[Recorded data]
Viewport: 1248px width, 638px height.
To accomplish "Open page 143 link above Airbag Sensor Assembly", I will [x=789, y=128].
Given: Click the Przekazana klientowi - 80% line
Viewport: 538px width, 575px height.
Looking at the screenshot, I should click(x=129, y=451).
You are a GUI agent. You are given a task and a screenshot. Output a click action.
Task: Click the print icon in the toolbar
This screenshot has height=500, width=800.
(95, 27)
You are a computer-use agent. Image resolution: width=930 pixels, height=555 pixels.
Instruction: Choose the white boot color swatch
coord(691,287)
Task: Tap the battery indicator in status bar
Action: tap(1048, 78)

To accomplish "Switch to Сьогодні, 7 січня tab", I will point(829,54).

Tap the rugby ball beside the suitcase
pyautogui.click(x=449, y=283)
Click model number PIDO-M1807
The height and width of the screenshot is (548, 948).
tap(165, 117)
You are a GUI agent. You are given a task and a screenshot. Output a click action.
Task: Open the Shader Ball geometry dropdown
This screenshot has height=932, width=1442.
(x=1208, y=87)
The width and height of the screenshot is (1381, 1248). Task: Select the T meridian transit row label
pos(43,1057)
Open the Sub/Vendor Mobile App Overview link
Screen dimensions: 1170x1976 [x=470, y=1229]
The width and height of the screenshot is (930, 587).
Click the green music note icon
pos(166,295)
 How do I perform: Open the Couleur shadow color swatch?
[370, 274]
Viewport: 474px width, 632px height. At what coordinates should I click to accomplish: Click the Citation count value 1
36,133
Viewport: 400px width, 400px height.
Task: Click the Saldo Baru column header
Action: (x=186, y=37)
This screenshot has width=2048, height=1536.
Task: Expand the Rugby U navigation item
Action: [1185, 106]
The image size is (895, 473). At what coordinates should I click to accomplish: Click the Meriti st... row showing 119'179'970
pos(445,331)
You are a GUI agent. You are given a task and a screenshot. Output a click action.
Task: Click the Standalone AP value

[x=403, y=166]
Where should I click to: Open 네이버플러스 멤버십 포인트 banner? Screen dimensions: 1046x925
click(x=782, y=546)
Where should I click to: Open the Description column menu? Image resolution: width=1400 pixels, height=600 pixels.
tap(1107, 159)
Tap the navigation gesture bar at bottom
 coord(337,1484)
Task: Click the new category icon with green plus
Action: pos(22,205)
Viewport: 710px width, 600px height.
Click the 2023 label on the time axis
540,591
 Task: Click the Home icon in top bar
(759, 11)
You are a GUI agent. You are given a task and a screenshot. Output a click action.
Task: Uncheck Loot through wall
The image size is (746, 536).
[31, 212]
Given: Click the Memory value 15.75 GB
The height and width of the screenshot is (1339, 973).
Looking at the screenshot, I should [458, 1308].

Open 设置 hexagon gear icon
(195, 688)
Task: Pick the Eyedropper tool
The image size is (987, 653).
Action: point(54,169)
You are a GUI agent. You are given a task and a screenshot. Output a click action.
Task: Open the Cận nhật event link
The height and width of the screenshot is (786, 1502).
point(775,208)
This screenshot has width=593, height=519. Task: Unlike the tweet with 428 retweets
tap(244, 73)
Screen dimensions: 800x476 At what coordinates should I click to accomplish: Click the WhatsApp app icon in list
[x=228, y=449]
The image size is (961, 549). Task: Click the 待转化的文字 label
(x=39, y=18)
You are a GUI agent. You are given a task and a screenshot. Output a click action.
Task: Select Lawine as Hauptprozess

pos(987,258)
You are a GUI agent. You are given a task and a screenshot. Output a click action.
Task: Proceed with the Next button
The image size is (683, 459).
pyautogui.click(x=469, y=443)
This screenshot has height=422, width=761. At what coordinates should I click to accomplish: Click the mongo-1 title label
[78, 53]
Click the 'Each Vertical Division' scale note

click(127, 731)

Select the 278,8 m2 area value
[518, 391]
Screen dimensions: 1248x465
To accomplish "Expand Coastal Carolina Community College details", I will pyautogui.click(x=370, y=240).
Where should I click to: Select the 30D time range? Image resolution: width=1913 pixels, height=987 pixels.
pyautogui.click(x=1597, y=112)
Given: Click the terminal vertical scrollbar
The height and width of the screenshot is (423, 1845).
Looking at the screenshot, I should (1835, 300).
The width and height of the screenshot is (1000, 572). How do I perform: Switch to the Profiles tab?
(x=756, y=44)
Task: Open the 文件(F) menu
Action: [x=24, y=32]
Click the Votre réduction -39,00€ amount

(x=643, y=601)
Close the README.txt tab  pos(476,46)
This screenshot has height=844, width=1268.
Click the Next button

TASK INSTRUCTIONS: A word-for-word transcription of all the data is needed.

OUTPUT BELOW:
Viewport: 1248px width, 638px height.
To accomplish "Open page 143 link above Airbag Sensor Assembly", I will [x=789, y=128].
Given: Click the Przekazana klientowi - 80% line
Viewport: 538px width, 575px height.
Looking at the screenshot, I should click(x=129, y=451).
You are a GUI agent. You are given a task and a screenshot. Output a click action.
Task: Click the print icon in the toolbar
This screenshot has height=500, width=800.
(95, 27)
You are a computer-use agent. Image resolution: width=930 pixels, height=555 pixels.
Instruction: Choose the white boot color swatch
coord(691,287)
Task: Tap the battery indicator in status bar
Action: tap(1048, 78)

To accomplish "Switch to Сьогодні, 7 січня tab", I will point(829,54).

Tap the rugby ball beside the suitcase
pyautogui.click(x=449, y=283)
Click model number PIDO-M1807
The height and width of the screenshot is (548, 948).
tap(165, 117)
You are a GUI agent. You are given a task and a screenshot. Output a click action.
Task: Open the Shader Ball geometry dropdown
This screenshot has height=932, width=1442.
(x=1208, y=87)
The width and height of the screenshot is (1381, 1248). Task: Select the T meridian transit row label
pos(43,1057)
Open the Sub/Vendor Mobile App Overview link
Screen dimensions: 1170x1976 [x=470, y=1229]
The width and height of the screenshot is (930, 587).
Click the green music note icon
pos(166,295)
 How do I perform: Open the Couleur shadow color swatch?
[370, 274]
Viewport: 474px width, 632px height. At what coordinates should I click to accomplish: Click the Citation count value 1
36,133
Viewport: 400px width, 400px height.
Task: Click the Saldo Baru column header
Action: (x=186, y=37)
This screenshot has width=2048, height=1536.
Task: Expand the Rugby U navigation item
Action: [1185, 106]
The image size is (895, 473). At what coordinates should I click to accomplish: Click the Meriti st... row showing 119'179'970
pos(445,331)
You are a GUI agent. You are given a task and a screenshot. Output a click action.
Task: Click the Standalone AP value

[x=403, y=166]
Where should I click to: Open 네이버플러스 멤버십 포인트 banner? Screen dimensions: 1046x925
click(x=782, y=546)
Where should I click to: Open the Description column menu? Image resolution: width=1400 pixels, height=600 pixels.
tap(1107, 159)
Tap the navigation gesture bar at bottom
 coord(337,1484)
Task: Click the new category icon with green plus
Action: pos(22,205)
Viewport: 710px width, 600px height.
Click the 2023 label on the time axis
540,591
 Task: Click the Home icon in top bar
(759, 11)
You are a GUI agent. You are given a task and a screenshot. Output a click action.
Task: Uncheck Loot through wall
The image size is (746, 536).
[31, 212]
Given: Click the Memory value 15.75 GB
The height and width of the screenshot is (1339, 973).
Looking at the screenshot, I should [458, 1308].

Open 设置 hexagon gear icon
(195, 688)
Task: Pick the Eyedropper tool
The image size is (987, 653).
Action: point(54,169)
You are a GUI agent. You are given a task and a screenshot. Output a click action.
Task: Open the Cận nhật event link
The height and width of the screenshot is (786, 1502).
point(775,208)
This screenshot has width=593, height=519. Task: Unlike the tweet with 428 retweets
tap(244, 73)
Screen dimensions: 800x476 At what coordinates should I click to accomplish: Click the WhatsApp app icon in list
[x=228, y=449]
The image size is (961, 549). Task: Click the 待转化的文字 label
(x=39, y=18)
You are a GUI agent. You are given a task and a screenshot. Output a click action.
Task: Select Lawine as Hauptprozess

pos(987,258)
You are a GUI agent. You are given a task and a screenshot. Output a click action.
Task: Proceed with the Next button
The image size is (683, 459).
pyautogui.click(x=469, y=443)
This screenshot has height=422, width=761. At what coordinates should I click to accomplish: Click the mongo-1 title label
[78, 53]
Click the 'Each Vertical Division' scale note

click(127, 731)

Select the 278,8 m2 area value
[518, 391]
Screen dimensions: 1248x465
To accomplish "Expand Coastal Carolina Community College details", I will pyautogui.click(x=370, y=240).
Where should I click to: Select the 30D time range? Image resolution: width=1913 pixels, height=987 pixels.
pyautogui.click(x=1597, y=112)
Given: Click the terminal vertical scrollbar
The height and width of the screenshot is (423, 1845).
Looking at the screenshot, I should (1835, 300).
The width and height of the screenshot is (1000, 572). How do I perform: Switch to the Profiles tab?
(x=756, y=44)
Task: Open the 文件(F) menu
Action: [x=24, y=32]
Click the Votre réduction -39,00€ amount

(x=643, y=601)
Close the README.txt tab  pos(476,46)
This screenshot has height=844, width=1268.
Click the Next button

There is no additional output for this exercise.